O tribunal considerou as ações como desvio qualificado devido ao montante superior a 250 000 euros, descrevendo-as como um «esquema predatório» bem para além da gestão legítima. Os homens controlavam a expansão da DYA Bizkaia para Barcelona e tinham autoridade total sobre a Emergencias Plus, o que lhes permitiu desviar fundos para empresas fora do alcance da associação.

Os juízes aplicaram penas no limite inferior do Código Penal espanhol, citando o tempo decorrido desde os crimes da década de 2000. O Ministério Público, a DYA Bizkaia e os liquidadores da Emergencias Plus pediram penas mais severas por administração desleal, estimando danos até 5 milhões de euros, mas o tribunal optou por desvio de fundos após uma análise detalhada de 30 páginas.
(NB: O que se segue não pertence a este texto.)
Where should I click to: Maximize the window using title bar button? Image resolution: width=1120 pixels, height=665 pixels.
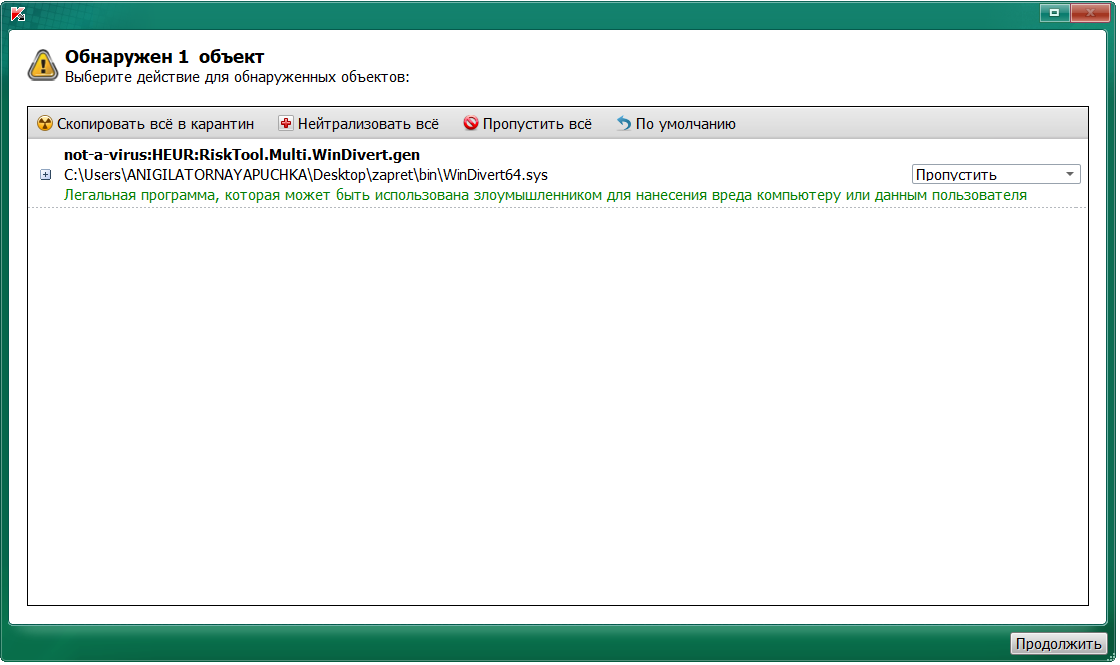coord(1054,12)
Os dois devem compensar conjuntamente a DYA Bizkaia em 2,9 milhões de euros, com o residente andorrano responsável por 2,24 milhões de euros. Enfrentam inelegibilidade para sufrágio passivo durante as penas, mas sem proibições profissionais adicionais como pedido pelos procuradores privados.

A sentença, que a defesa tentou anular argumentando que não ocorreu crime, pode ser recorrida para o Tribunal Superior de Justiça do País Basco.

O executivo andorrano, com experiência em serviços de ambulâncias, liderou outrora uma joint venture com empreendedores locais que inicialmente ganhou o penúltimo concurso de transporte sanitário de Andorra, mas retirou-se antes de começar devido a erros de cálculo. O contrato foi para o segundo classificado, que o manteve após um novo processo.